* Exercise goal: Would you restate the data exactly as given?

* Task material:
- Opening Delimiter -

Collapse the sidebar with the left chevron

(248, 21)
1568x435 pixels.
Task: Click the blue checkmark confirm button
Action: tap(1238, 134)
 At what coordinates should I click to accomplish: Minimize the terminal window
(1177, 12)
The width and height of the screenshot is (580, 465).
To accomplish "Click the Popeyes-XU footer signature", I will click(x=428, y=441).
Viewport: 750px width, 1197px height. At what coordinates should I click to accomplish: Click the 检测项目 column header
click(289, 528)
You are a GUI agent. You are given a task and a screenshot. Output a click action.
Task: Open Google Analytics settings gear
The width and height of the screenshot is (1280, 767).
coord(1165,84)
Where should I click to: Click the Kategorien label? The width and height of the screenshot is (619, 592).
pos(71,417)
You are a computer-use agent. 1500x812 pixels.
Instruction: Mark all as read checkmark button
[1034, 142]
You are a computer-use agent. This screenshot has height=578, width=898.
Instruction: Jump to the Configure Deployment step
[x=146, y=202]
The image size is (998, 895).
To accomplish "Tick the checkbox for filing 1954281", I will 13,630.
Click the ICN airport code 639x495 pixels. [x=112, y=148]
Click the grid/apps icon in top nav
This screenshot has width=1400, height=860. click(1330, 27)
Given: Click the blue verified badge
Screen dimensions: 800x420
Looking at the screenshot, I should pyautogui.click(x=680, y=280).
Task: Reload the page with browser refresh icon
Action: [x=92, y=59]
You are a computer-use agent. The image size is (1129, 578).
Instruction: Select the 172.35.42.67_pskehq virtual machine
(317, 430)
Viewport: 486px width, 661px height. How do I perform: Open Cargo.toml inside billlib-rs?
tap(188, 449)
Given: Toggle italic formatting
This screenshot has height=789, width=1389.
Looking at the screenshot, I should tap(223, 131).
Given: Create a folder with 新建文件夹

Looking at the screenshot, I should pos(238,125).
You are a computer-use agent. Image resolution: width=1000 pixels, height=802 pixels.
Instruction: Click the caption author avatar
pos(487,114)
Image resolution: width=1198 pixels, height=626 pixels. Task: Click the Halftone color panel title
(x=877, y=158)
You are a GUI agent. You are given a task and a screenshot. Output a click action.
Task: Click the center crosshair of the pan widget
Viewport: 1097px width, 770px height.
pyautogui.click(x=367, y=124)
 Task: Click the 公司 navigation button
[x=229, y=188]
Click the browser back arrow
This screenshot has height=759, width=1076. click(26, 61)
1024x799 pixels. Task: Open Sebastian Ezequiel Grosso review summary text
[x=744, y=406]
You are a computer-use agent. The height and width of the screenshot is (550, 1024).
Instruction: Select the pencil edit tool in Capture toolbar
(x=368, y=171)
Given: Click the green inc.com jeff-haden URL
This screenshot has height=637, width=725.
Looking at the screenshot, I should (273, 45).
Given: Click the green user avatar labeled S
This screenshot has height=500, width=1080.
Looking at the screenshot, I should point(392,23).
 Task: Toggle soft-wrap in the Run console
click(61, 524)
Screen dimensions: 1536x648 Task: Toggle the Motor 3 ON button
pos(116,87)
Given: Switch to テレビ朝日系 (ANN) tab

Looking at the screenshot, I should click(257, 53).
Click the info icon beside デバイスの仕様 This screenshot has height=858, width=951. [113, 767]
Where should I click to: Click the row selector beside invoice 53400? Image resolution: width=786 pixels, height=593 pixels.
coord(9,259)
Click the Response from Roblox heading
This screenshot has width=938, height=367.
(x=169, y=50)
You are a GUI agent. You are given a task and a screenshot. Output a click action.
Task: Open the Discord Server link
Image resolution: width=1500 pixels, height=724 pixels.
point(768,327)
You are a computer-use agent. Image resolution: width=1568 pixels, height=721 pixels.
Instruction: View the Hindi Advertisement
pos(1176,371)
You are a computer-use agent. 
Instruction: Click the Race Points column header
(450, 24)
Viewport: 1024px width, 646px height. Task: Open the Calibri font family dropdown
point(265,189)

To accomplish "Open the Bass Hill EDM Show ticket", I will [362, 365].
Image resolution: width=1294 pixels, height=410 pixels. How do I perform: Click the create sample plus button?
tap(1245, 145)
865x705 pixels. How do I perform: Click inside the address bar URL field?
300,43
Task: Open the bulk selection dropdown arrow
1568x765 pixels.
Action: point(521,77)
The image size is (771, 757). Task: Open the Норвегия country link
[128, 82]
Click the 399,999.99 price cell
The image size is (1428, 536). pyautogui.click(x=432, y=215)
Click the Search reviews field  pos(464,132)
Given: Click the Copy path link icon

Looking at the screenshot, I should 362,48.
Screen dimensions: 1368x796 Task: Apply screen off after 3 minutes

- Closing Delimiter -

* Problem solution:
Collapse the sidebar with the left chevron

(248, 21)
1568x435 pixels.
Task: Click the blue checkmark confirm button
Action: tap(1238, 134)
 At what coordinates should I click to accomplish: Minimize the terminal window
(1177, 12)
The width and height of the screenshot is (580, 465).
To accomplish "Click the Popeyes-XU footer signature", I will click(x=428, y=441).
Viewport: 750px width, 1197px height. At what coordinates should I click to accomplish: Click the 检测项目 column header
click(289, 528)
You are a GUI agent. You are given a task and a screenshot. Output a click action.
Task: Open Google Analytics settings gear
The width and height of the screenshot is (1280, 767).
coord(1165,84)
Where should I click to: Click the Kategorien label? The width and height of the screenshot is (619, 592).
pos(71,417)
You are a computer-use agent. 1500x812 pixels.
Instruction: Mark all as read checkmark button
[1034, 142]
You are a computer-use agent. This screenshot has height=578, width=898.
Instruction: Jump to the Configure Deployment step
[x=146, y=202]
The image size is (998, 895).
To accomplish "Tick the checkbox for filing 1954281", I will 13,630.
Click the ICN airport code 639x495 pixels. [x=112, y=148]
Click the grid/apps icon in top nav
This screenshot has width=1400, height=860. click(1330, 27)
Given: Click the blue verified badge
Screen dimensions: 800x420
Looking at the screenshot, I should pyautogui.click(x=680, y=280).
Task: Reload the page with browser refresh icon
Action: [x=92, y=59]
You are a computer-use agent. The image size is (1129, 578).
Instruction: Select the 172.35.42.67_pskehq virtual machine
(317, 430)
Viewport: 486px width, 661px height. How do I perform: Open Cargo.toml inside billlib-rs?
tap(188, 449)
Given: Toggle italic formatting
This screenshot has height=789, width=1389.
Looking at the screenshot, I should tap(223, 131).
Given: Create a folder with 新建文件夹

Looking at the screenshot, I should pos(238,125).
You are a computer-use agent. Image resolution: width=1000 pixels, height=802 pixels.
Instruction: Click the caption author avatar
pos(487,114)
Image resolution: width=1198 pixels, height=626 pixels. Task: Click the Halftone color panel title
(x=877, y=158)
You are a GUI agent. You are given a task and a screenshot. Output a click action.
Task: Click the center crosshair of the pan widget
Viewport: 1097px width, 770px height.
pyautogui.click(x=367, y=124)
 Task: Click the 公司 navigation button
[x=229, y=188]
Click the browser back arrow
This screenshot has height=759, width=1076. click(26, 61)
1024x799 pixels. Task: Open Sebastian Ezequiel Grosso review summary text
[x=744, y=406]
You are a computer-use agent. The height and width of the screenshot is (550, 1024).
Instruction: Select the pencil edit tool in Capture toolbar
(x=368, y=171)
Given: Click the green inc.com jeff-haden URL
This screenshot has height=637, width=725.
Looking at the screenshot, I should (273, 45).
Given: Click the green user avatar labeled S
This screenshot has height=500, width=1080.
Looking at the screenshot, I should point(392,23).
 Task: Toggle soft-wrap in the Run console
click(61, 524)
Screen dimensions: 1536x648 Task: Toggle the Motor 3 ON button
pos(116,87)
Given: Switch to テレビ朝日系 (ANN) tab

Looking at the screenshot, I should click(257, 53).
Click the info icon beside デバイスの仕様 This screenshot has height=858, width=951. [113, 767]
Where should I click to: Click the row selector beside invoice 53400? Image resolution: width=786 pixels, height=593 pixels.
coord(9,259)
Click the Response from Roblox heading
This screenshot has width=938, height=367.
(x=169, y=50)
You are a GUI agent. You are given a task and a screenshot. Output a click action.
Task: Open the Discord Server link
Image resolution: width=1500 pixels, height=724 pixels.
point(768,327)
You are a computer-use agent. Image resolution: width=1568 pixels, height=721 pixels.
Instruction: View the Hindi Advertisement
pos(1176,371)
You are a computer-use agent. 
Instruction: Click the Race Points column header
(450, 24)
Viewport: 1024px width, 646px height. Task: Open the Calibri font family dropdown
point(265,189)

To accomplish "Open the Bass Hill EDM Show ticket", I will [362, 365].
Image resolution: width=1294 pixels, height=410 pixels. How do I perform: Click the create sample plus button?
tap(1245, 145)
865x705 pixels. How do I perform: Click inside the address bar URL field?
300,43
Task: Open the bulk selection dropdown arrow
1568x765 pixels.
Action: point(521,77)
The image size is (771, 757). Task: Open the Норвегия country link
[128, 82]
Click the 399,999.99 price cell
The image size is (1428, 536). pyautogui.click(x=432, y=215)
Click the Search reviews field  pos(464,132)
Given: Click the Copy path link icon

Looking at the screenshot, I should 362,48.
Screen dimensions: 1368x796 Task: Apply screen off after 3 minutes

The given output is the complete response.